しかしマクラーレンのロン・デニスの秘蔵っ子であるハミルトンは、先輩チャンピオンを押しのけて、チームオーダーに配慮することもなく、チャンピオンシップをアロンソと同点ポイントでフィニッシュ、ランキングではアロンソの上位に立ってしまった。
ハミルトンは、ここからチーム内では常にナンバー1ドライバーの立場を崩すことはなかった。そして翌2008年には、最終戦の最終ラップ最終コーナーの走りで、ドラマチックな初チャンピオンを獲得した。以降、唯一2011年にチームメイトのジェンソン・バトンの安定性と老巧なレース展開に後塵を拝したが、その後は2013年にメルセデスに移籍し、カート時代からのライバル、二コ・ロズベルグを僚友にしても、シーズンで遅れをとることはなかった。

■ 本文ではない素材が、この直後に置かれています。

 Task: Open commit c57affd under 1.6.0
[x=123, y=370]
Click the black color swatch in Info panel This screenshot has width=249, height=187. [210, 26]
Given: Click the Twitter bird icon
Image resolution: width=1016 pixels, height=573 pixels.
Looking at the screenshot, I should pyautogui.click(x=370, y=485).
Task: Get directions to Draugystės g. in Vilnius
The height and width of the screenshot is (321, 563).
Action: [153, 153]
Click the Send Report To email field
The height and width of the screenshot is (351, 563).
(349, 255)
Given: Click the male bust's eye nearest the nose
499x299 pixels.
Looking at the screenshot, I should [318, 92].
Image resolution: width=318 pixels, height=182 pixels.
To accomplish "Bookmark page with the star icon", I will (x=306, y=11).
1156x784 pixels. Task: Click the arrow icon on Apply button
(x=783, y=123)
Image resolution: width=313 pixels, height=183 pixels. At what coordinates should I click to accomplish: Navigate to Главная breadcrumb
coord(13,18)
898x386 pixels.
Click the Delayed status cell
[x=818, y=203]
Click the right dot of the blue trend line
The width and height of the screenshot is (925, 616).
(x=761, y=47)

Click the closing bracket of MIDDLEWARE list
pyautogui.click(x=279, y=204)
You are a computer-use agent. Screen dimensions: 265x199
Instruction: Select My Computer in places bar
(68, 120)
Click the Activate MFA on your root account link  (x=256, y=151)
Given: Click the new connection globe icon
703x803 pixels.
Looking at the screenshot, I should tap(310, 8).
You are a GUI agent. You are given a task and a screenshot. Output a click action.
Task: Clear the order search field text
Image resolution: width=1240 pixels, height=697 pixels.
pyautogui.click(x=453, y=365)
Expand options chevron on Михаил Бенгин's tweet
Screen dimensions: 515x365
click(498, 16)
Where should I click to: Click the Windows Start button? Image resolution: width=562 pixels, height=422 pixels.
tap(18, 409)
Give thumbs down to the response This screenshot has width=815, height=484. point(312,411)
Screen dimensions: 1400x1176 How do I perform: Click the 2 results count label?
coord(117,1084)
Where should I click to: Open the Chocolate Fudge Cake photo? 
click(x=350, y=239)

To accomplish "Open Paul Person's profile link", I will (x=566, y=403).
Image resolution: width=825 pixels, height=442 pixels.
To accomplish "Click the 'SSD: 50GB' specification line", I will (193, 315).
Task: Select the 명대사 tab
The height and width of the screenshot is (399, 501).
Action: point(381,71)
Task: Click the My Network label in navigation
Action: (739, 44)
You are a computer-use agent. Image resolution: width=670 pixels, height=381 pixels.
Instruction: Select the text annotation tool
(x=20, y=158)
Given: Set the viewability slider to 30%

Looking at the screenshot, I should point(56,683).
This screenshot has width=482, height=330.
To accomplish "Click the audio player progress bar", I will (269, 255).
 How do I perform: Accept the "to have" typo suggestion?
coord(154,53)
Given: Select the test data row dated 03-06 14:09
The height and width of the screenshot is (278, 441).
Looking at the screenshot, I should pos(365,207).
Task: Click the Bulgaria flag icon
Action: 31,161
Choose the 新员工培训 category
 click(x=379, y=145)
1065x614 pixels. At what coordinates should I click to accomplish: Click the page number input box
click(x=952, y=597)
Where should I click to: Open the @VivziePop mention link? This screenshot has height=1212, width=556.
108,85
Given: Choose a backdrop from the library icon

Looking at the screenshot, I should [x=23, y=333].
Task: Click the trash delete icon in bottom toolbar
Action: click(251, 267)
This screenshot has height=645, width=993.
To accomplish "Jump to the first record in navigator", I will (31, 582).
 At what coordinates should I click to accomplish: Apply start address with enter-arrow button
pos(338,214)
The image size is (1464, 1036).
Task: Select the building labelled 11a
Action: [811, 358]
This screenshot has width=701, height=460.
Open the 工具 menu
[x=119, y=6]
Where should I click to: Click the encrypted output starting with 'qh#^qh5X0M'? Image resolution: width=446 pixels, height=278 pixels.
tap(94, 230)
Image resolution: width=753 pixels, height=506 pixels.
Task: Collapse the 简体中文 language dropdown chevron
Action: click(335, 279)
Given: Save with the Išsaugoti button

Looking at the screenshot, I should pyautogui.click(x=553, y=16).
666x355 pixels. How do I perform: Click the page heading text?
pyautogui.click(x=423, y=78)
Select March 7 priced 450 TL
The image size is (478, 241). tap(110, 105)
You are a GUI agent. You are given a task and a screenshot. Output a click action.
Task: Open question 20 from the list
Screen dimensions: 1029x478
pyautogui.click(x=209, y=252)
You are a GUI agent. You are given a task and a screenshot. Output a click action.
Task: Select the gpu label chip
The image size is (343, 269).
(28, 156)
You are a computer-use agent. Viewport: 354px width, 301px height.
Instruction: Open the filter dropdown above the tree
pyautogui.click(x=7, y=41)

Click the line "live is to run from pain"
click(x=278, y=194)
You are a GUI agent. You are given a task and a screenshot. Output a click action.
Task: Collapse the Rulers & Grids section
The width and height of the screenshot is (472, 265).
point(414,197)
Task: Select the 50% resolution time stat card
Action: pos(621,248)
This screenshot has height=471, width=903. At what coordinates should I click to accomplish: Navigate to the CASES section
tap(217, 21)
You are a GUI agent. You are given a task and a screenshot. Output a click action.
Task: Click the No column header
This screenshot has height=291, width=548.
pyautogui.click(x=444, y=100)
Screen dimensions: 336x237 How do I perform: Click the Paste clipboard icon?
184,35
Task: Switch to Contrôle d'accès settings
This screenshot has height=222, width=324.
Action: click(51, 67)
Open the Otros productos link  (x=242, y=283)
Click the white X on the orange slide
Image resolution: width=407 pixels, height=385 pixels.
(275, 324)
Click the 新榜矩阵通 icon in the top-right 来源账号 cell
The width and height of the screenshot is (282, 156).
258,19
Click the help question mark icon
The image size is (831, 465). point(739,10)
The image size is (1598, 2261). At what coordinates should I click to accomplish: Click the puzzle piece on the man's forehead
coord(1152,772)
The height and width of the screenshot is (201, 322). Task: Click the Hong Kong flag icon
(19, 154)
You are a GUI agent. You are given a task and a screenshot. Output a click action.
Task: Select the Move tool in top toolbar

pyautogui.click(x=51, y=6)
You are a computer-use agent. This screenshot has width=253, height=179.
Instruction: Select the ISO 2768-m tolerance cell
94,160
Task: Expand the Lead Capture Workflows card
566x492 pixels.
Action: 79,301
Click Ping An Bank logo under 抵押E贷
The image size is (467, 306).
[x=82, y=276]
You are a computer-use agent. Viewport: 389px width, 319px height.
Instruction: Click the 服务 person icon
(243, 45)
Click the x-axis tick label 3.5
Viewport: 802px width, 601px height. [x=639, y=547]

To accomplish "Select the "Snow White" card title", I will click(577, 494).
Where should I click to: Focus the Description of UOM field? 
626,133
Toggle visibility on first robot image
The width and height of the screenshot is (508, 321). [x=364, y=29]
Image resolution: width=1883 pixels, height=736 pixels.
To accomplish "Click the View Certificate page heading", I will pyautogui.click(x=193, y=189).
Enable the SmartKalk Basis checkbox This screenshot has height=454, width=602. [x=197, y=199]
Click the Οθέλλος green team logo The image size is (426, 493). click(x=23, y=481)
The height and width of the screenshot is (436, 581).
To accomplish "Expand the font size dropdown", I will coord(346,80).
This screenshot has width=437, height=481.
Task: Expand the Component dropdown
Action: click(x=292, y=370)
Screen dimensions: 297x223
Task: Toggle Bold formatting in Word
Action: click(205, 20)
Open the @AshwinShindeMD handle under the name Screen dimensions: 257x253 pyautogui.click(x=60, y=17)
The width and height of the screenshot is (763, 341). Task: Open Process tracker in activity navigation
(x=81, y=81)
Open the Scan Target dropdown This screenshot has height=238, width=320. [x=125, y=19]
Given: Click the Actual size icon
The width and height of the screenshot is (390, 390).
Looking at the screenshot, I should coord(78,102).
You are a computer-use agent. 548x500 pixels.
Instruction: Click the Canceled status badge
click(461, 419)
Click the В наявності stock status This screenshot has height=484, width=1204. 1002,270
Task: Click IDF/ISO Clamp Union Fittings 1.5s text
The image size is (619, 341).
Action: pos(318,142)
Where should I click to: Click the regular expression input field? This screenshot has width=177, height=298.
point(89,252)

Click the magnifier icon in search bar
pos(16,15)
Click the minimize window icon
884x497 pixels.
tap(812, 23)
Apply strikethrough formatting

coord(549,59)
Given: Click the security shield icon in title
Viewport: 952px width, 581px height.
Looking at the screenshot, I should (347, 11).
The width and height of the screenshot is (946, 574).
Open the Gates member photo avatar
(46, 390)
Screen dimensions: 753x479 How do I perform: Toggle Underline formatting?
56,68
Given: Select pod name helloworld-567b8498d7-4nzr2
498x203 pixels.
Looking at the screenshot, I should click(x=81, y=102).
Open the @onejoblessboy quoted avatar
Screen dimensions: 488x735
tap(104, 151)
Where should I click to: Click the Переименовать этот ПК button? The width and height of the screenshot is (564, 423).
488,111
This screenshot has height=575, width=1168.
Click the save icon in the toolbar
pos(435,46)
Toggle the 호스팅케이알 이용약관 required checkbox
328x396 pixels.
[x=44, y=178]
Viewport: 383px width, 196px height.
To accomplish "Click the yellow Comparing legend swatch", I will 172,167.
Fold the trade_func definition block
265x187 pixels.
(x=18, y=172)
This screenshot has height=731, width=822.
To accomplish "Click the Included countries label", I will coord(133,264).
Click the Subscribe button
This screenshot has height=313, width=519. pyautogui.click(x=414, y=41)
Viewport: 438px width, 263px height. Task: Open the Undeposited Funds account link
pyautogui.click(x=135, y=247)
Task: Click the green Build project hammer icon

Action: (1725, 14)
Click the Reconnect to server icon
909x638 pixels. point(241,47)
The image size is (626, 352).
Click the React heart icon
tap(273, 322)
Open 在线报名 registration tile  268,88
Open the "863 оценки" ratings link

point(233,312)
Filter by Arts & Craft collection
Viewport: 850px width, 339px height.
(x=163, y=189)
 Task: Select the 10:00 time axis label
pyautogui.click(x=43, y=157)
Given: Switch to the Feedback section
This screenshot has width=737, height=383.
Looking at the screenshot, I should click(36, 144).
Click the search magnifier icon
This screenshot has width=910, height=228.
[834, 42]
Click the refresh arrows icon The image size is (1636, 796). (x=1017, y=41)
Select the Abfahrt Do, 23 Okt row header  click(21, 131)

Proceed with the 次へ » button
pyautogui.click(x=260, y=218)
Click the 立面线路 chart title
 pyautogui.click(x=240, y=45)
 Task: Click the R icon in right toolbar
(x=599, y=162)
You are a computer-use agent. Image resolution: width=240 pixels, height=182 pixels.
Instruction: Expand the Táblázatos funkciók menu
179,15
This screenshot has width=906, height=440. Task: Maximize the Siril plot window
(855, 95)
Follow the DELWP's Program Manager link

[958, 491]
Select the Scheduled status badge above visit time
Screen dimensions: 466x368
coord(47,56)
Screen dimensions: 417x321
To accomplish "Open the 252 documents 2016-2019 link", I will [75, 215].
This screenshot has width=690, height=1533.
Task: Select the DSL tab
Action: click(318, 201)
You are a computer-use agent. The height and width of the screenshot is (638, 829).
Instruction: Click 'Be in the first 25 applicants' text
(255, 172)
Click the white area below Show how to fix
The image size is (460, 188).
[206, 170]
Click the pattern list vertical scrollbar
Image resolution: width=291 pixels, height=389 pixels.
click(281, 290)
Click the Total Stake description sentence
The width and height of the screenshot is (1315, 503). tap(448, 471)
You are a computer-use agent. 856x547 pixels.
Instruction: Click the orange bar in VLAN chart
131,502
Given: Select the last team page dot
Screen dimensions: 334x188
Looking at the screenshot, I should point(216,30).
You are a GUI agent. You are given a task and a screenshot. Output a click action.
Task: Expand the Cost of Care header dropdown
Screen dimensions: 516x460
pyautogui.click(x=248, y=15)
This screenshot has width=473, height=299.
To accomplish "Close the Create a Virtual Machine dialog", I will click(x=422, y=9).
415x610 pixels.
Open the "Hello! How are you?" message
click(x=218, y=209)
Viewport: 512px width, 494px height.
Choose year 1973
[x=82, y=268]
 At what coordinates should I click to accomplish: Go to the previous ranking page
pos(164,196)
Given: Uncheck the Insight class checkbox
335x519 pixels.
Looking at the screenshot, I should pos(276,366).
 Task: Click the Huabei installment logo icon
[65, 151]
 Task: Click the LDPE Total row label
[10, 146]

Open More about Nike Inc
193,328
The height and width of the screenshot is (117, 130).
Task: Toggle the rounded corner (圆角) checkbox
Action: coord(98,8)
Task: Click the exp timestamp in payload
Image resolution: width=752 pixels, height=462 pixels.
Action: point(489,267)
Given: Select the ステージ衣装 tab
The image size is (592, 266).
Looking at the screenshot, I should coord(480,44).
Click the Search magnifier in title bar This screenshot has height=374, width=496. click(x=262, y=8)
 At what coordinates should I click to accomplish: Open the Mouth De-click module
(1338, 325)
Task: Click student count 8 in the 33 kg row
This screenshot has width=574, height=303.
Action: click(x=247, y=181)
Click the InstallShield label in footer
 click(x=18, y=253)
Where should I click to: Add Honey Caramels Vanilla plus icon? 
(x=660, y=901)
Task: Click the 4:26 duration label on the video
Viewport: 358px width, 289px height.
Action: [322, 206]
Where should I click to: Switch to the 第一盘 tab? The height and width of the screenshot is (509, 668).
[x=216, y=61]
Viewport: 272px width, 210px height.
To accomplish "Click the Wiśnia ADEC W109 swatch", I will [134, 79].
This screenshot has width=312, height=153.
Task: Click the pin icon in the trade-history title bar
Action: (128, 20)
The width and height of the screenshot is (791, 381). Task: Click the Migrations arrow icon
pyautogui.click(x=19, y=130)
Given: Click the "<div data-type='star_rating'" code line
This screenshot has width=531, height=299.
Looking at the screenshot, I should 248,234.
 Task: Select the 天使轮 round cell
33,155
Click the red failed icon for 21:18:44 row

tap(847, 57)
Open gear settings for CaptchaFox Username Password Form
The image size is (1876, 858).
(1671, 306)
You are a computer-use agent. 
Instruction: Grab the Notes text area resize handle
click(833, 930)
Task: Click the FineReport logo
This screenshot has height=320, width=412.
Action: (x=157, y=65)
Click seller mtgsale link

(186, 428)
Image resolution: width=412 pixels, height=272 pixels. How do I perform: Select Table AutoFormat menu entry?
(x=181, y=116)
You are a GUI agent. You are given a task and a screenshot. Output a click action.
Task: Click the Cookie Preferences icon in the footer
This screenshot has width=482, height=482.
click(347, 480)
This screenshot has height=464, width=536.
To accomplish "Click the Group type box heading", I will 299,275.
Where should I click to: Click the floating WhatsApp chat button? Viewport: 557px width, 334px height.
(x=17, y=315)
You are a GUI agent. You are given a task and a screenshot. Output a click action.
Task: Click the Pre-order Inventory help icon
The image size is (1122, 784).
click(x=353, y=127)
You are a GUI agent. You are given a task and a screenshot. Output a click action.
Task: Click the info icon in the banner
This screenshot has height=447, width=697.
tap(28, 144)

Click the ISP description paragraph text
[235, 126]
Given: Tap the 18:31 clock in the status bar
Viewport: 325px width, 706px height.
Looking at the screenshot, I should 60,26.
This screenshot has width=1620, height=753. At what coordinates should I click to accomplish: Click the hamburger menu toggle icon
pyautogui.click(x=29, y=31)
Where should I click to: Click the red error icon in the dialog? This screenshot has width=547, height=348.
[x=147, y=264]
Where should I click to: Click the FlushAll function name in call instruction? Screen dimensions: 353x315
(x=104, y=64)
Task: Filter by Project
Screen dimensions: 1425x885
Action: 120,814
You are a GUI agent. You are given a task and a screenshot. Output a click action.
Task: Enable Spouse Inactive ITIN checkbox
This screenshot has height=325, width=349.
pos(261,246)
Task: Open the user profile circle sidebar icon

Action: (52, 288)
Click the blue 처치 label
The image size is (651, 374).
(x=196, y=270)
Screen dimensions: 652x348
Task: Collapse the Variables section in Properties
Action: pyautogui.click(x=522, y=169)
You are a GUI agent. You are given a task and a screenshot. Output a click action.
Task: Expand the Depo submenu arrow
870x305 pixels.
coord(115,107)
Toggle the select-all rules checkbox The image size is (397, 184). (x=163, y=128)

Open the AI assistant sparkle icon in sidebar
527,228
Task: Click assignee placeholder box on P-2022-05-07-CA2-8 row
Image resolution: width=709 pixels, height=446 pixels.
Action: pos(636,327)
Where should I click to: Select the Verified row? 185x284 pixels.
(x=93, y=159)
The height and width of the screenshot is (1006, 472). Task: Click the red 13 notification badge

そう、2016年までは……。
まだ仲良しの頃のルイスとニコ・ロズベルグ。メルセデスチームはどちらのドライバーも対等であると言い続けはしたが……。
■ハミルトンは常にチャンピオンシップを席巻。ただし2016年を除いて
2014年にF1に新型パワーユニット(現在型)が導入されるや、現在までメルセデスとハミルトンには、その立場を脅かすようなライバルは事実上存在しなかった。それほどこのコンビネーションは異様な程のアドバンテージを持ったのだ。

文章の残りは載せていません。